Work required:
Repeat, line for line, only the span that opens at the "Enable 保持窗口在最前端 option" line and closes at the final line below. Skip the pictures.

[Data items]
++++++++++++++++++++
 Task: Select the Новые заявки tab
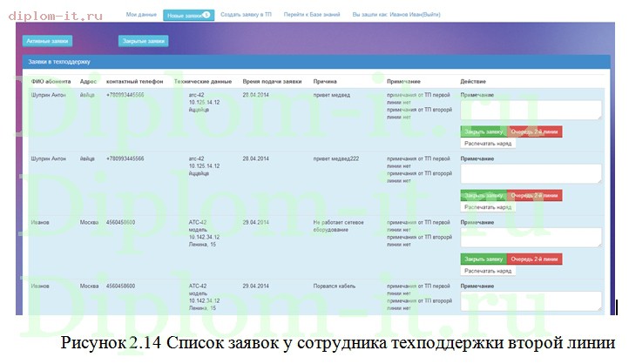(x=188, y=15)
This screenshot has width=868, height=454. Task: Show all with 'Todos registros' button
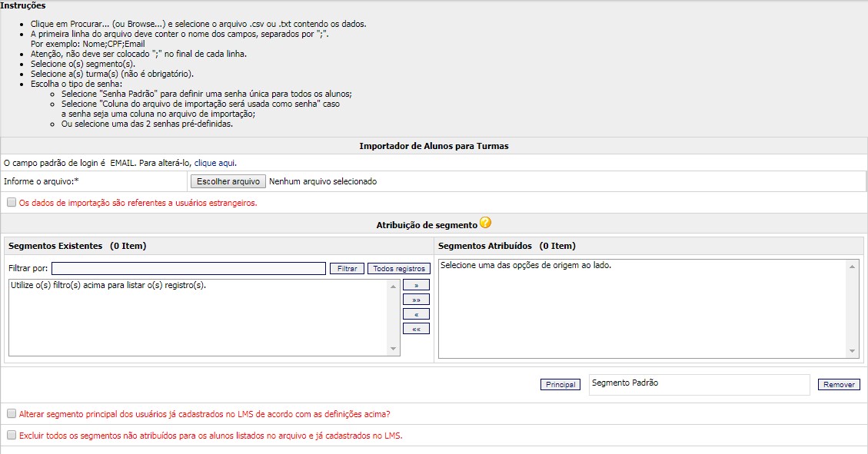click(x=398, y=269)
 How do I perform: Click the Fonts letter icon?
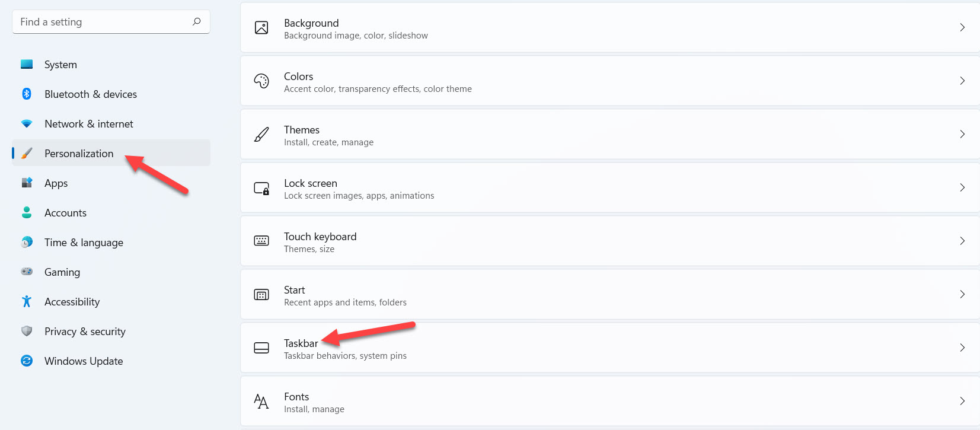(x=261, y=402)
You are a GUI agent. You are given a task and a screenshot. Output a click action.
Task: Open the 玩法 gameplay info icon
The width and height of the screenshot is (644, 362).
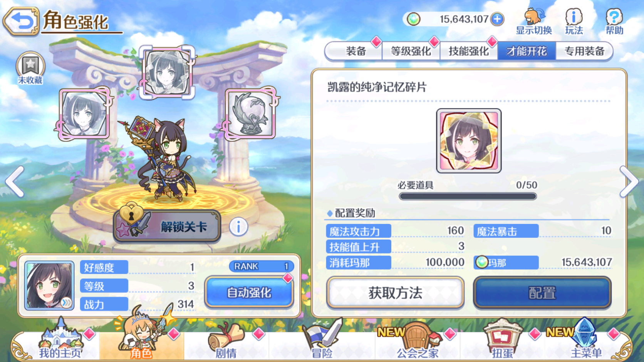coord(574,22)
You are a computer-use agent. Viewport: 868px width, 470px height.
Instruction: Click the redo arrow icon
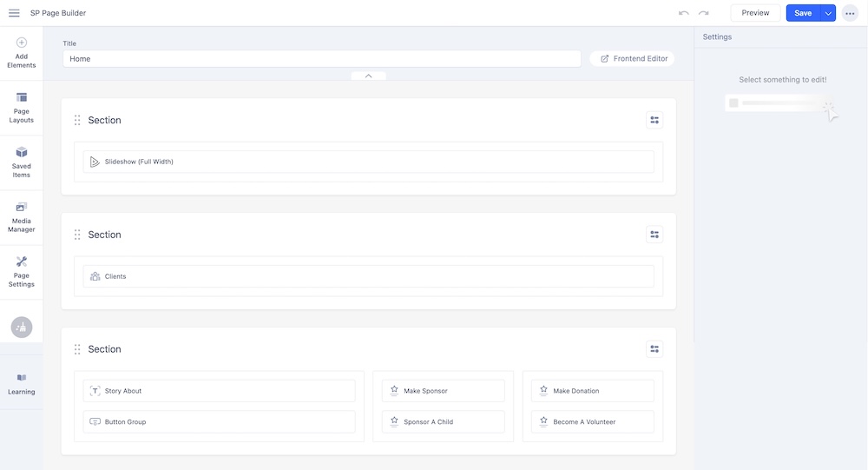704,13
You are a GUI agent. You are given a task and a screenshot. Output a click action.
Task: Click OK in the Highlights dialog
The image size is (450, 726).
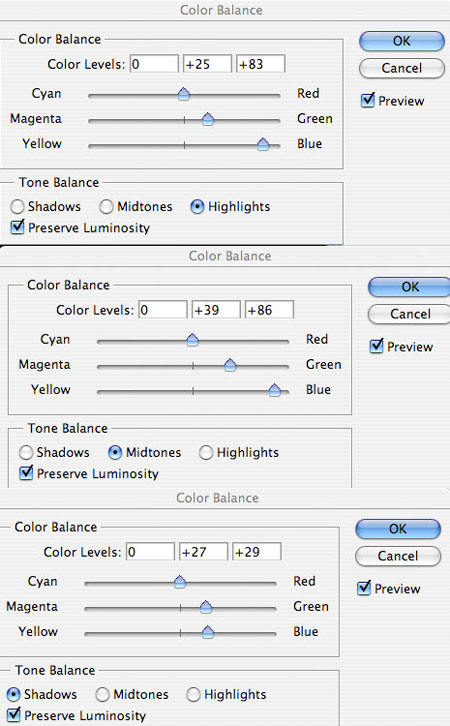[401, 41]
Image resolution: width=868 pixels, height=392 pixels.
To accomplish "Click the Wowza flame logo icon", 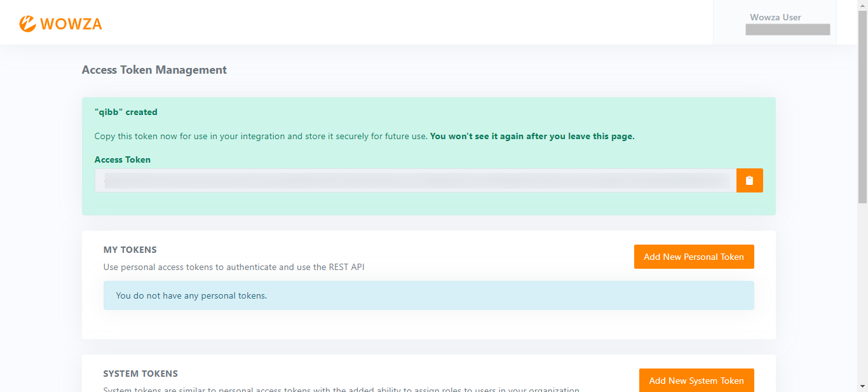I will (27, 24).
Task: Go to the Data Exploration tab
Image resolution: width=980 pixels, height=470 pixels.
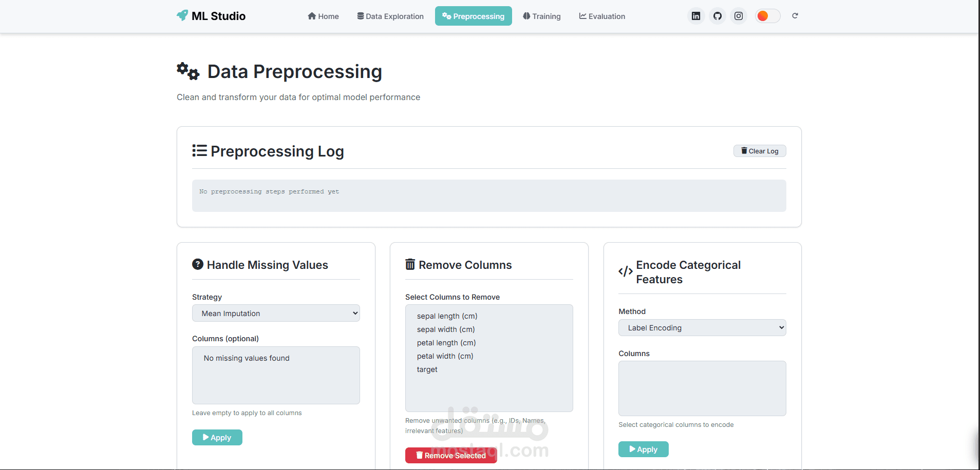Action: pyautogui.click(x=390, y=16)
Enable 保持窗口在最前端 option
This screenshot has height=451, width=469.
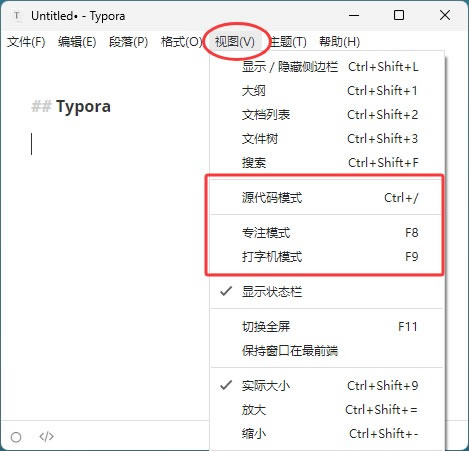pos(327,351)
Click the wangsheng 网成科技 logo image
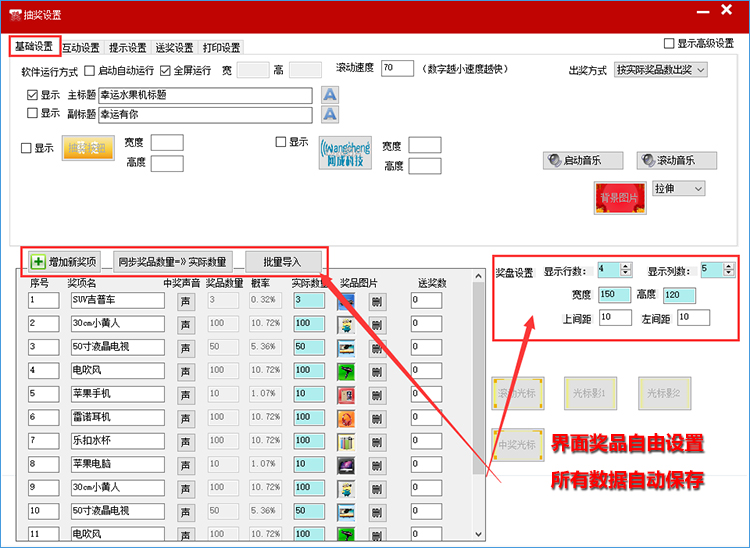Viewport: 750px width, 548px height. point(344,153)
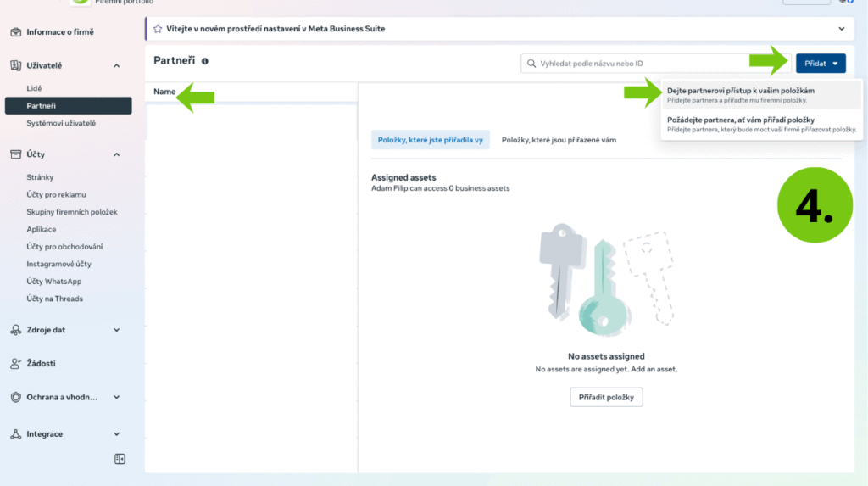Click the Ochrana shield icon
Screen dimensions: 868x486
click(x=15, y=397)
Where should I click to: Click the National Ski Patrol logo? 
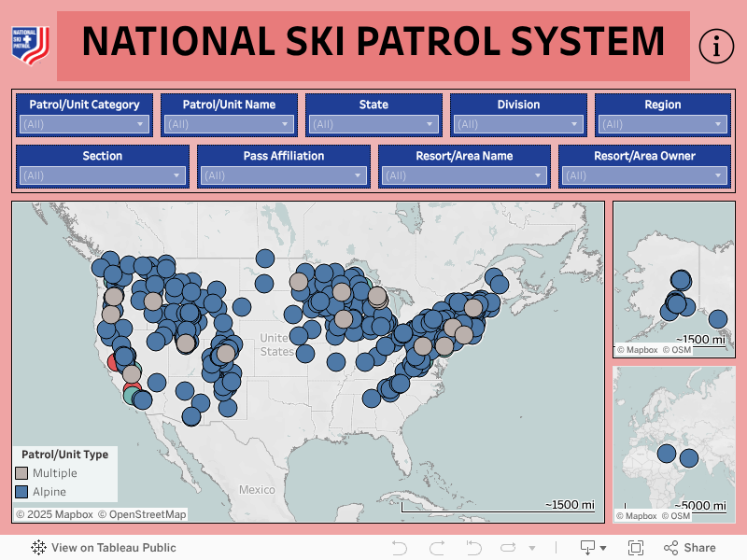coord(30,45)
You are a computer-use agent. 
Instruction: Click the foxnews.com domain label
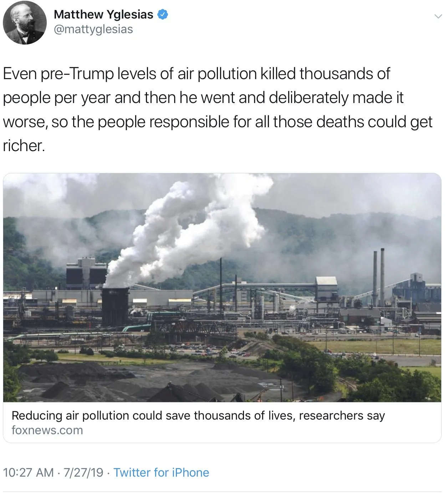pyautogui.click(x=47, y=430)
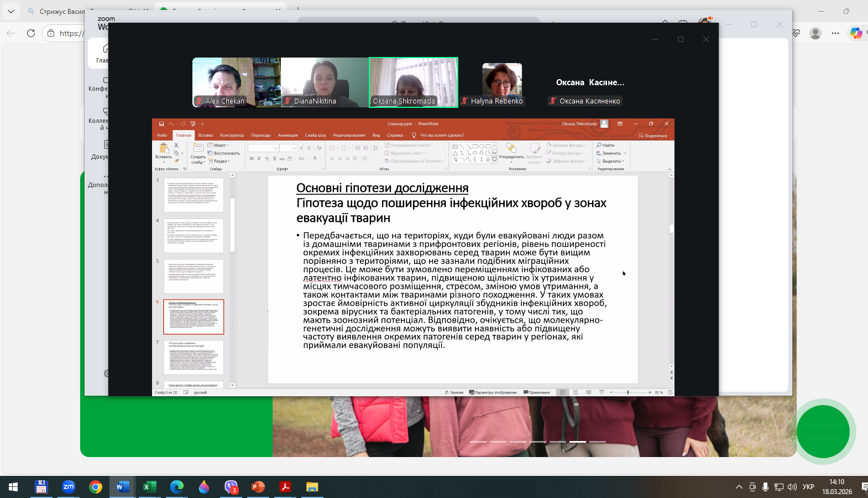Select slide 7 thumbnail in slide panel
Viewport: 868px width, 498px height.
(x=194, y=357)
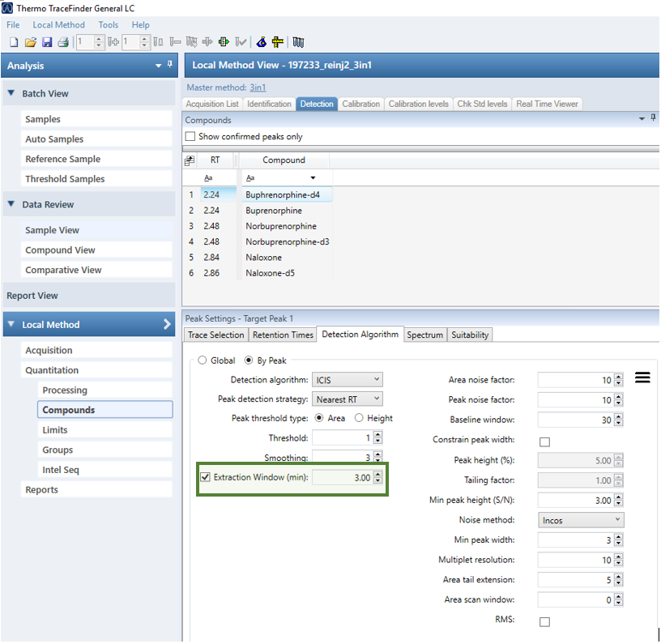Create a new batch document
Viewport: 661px width, 644px height.
14,42
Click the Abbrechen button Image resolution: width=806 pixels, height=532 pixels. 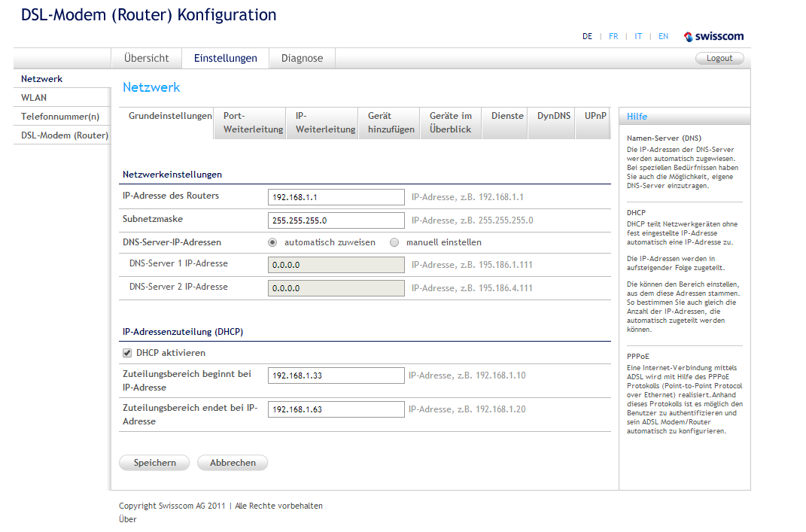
++++++++++++++++++++
Response area:
Enable 保持窗口在最前端 option
This screenshot has height=451, width=469.
pos(327,351)
Click the wangsheng 网成科技 logo image
Viewport: 750px width, 548px height. point(344,153)
Click the Ochrana shield icon
Screen dimensions: 868x486
click(x=15, y=397)
Where should I click to: Click the National Ski Patrol logo? 
coord(30,45)
You are a computer-use agent. 
Instruction: Click the foxnews.com domain label
pyautogui.click(x=47, y=430)
Select slide 7 thumbnail in slide panel
Viewport: 868px width, 498px height.
(x=194, y=357)
Create a new batch document
Viewport: 661px width, 644px height.
14,42
Click the Abbrechen button Image resolution: width=806 pixels, height=532 pixels. 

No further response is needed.